[WORK ITEM] Below are records with pictures. Transcribe exactly, and only, the lines from the line with "脇田朋子 HOME (67, 70)" to the line with "Главная (52, 285)", both ends included, but not the pictures.

[SOURCE DATA]
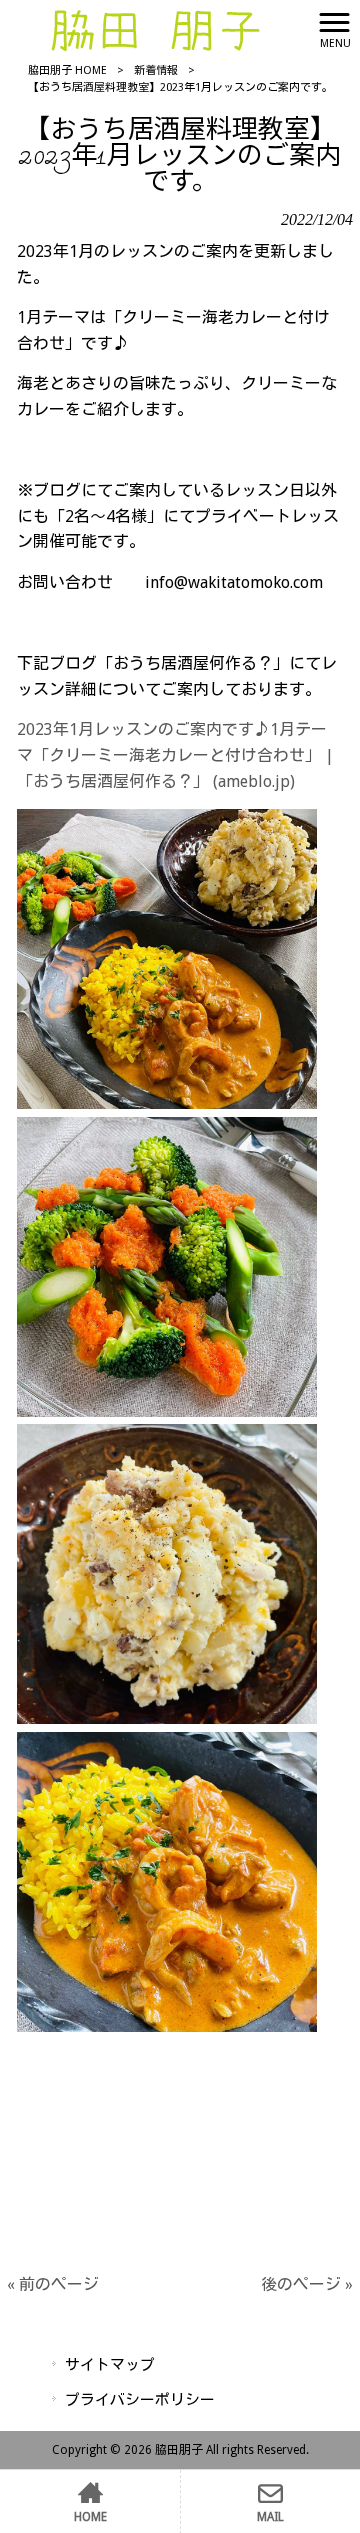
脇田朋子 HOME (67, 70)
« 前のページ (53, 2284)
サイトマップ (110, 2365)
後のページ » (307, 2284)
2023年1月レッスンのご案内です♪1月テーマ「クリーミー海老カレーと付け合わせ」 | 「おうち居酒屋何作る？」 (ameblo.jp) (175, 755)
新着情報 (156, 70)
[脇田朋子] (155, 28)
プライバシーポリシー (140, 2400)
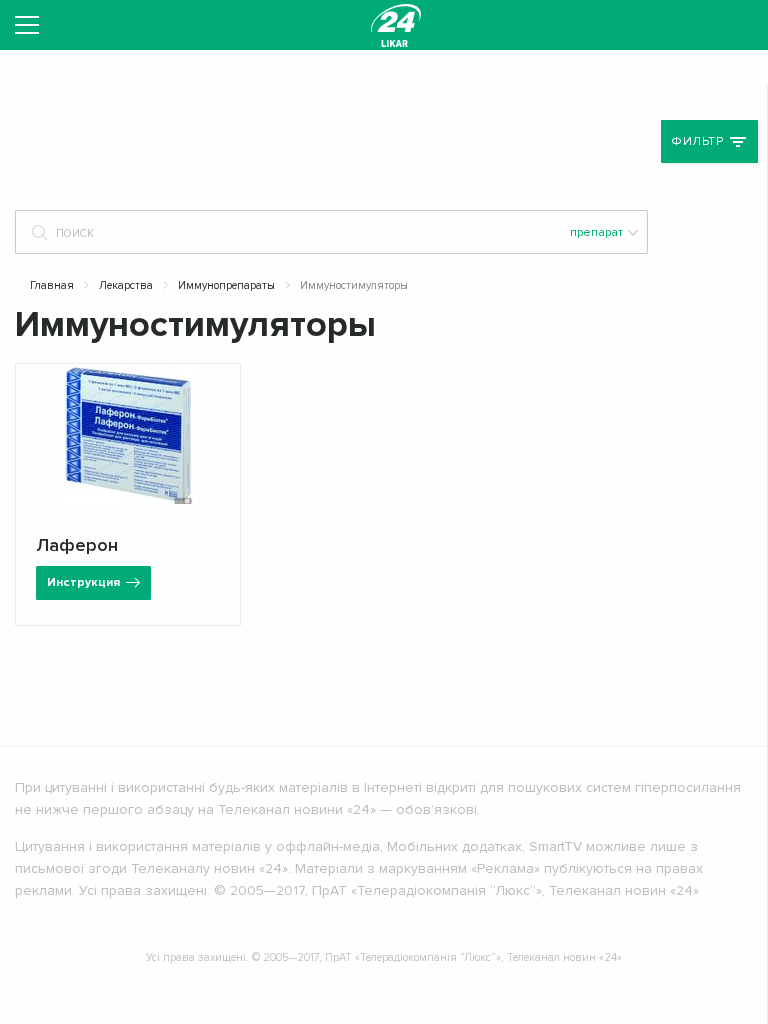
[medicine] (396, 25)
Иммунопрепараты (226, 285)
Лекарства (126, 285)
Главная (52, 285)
---
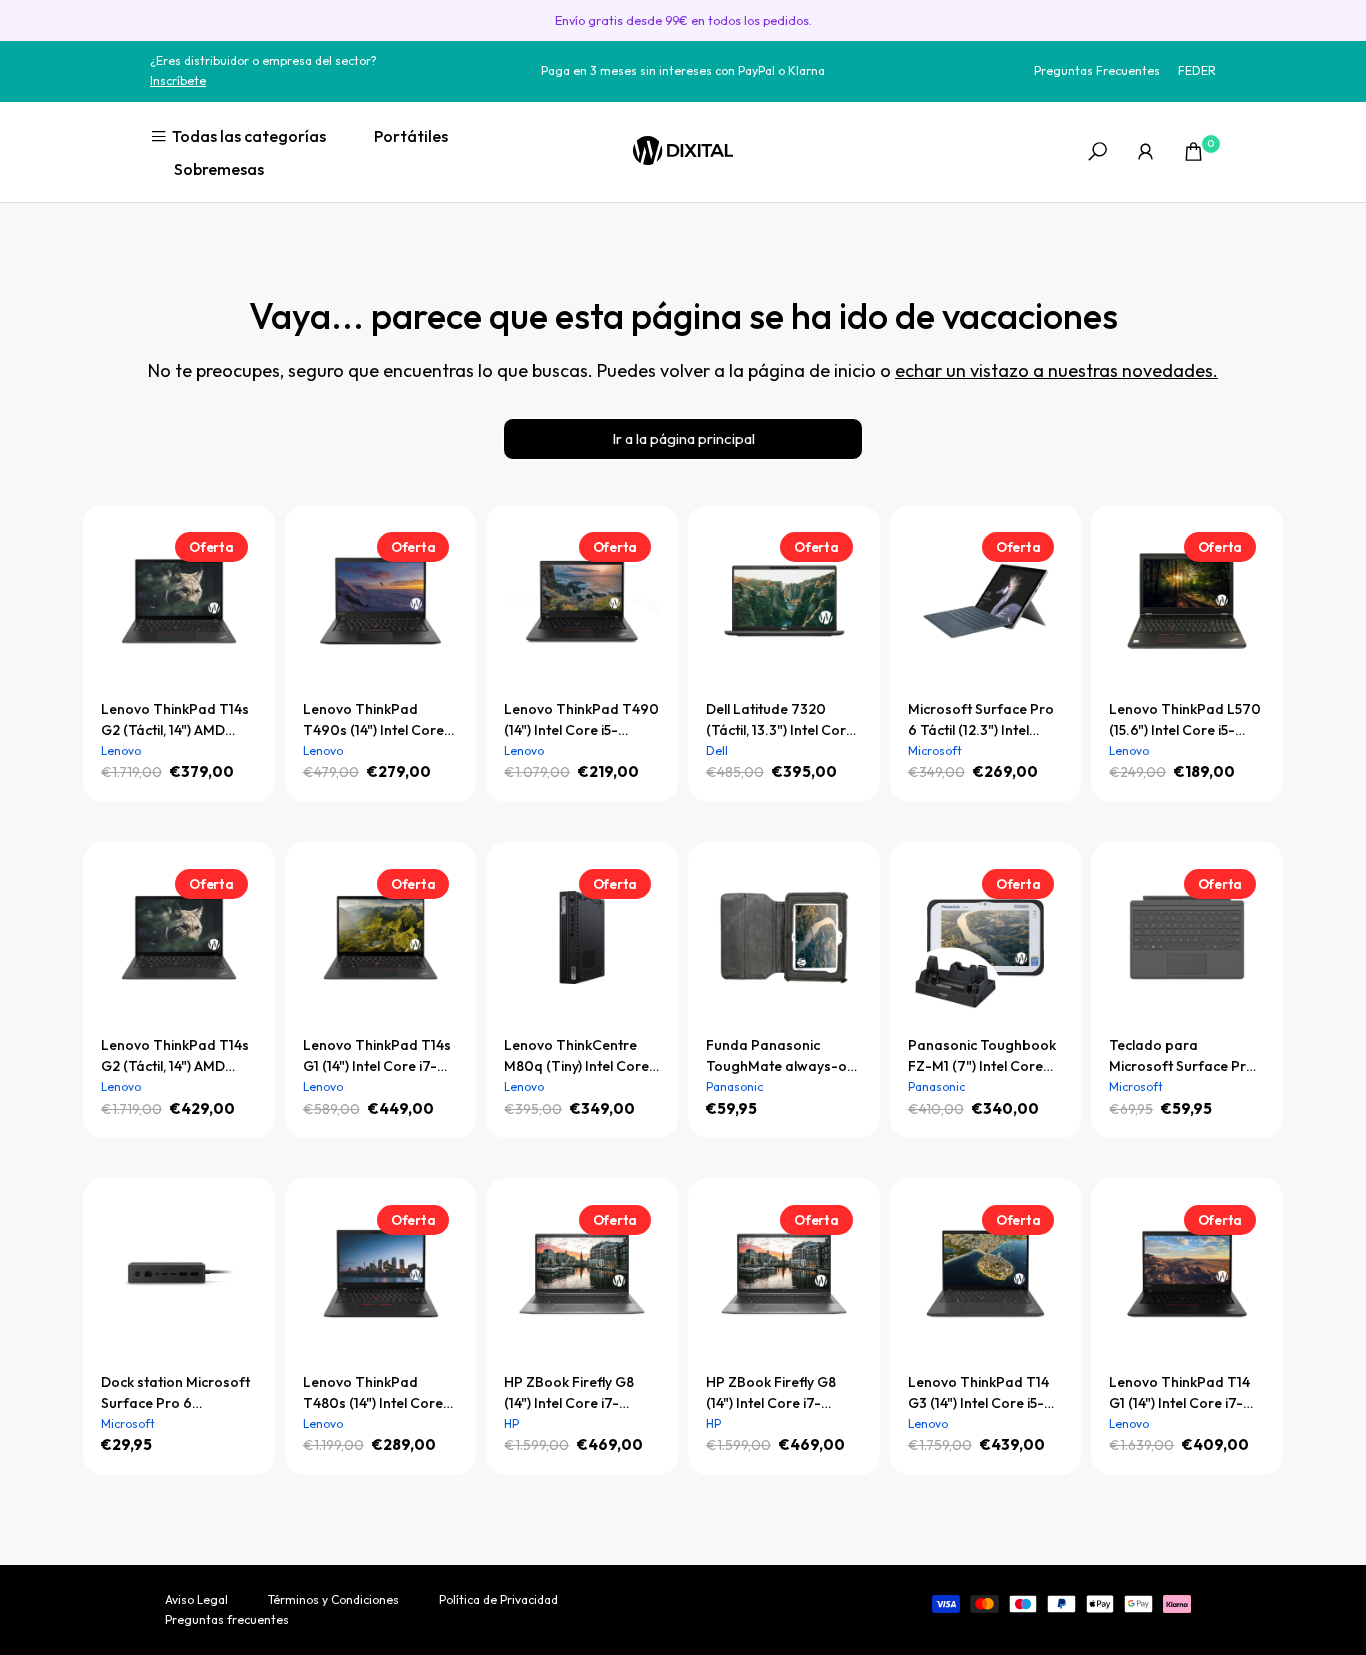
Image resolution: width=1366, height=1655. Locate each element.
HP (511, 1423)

[REPLY]
脇田朋子 HOME (67, 70)
« 前のページ (53, 2284)
サイトマップ (110, 2365)
後のページ » (307, 2284)
2023年1月レッスンのご案内です♪1月テーマ「クリーミー海老カレーと付け合わせ」 | 「おうち居酒屋何作る？」 (ameblo.jp) (175, 755)
新着情報 (156, 70)
[脇田朋子] (155, 28)
プライバシーポリシー (140, 2400)
[medicine] (396, 25)
Иммунопрепараты (226, 285)
Лекарства (126, 285)
Главная (52, 285)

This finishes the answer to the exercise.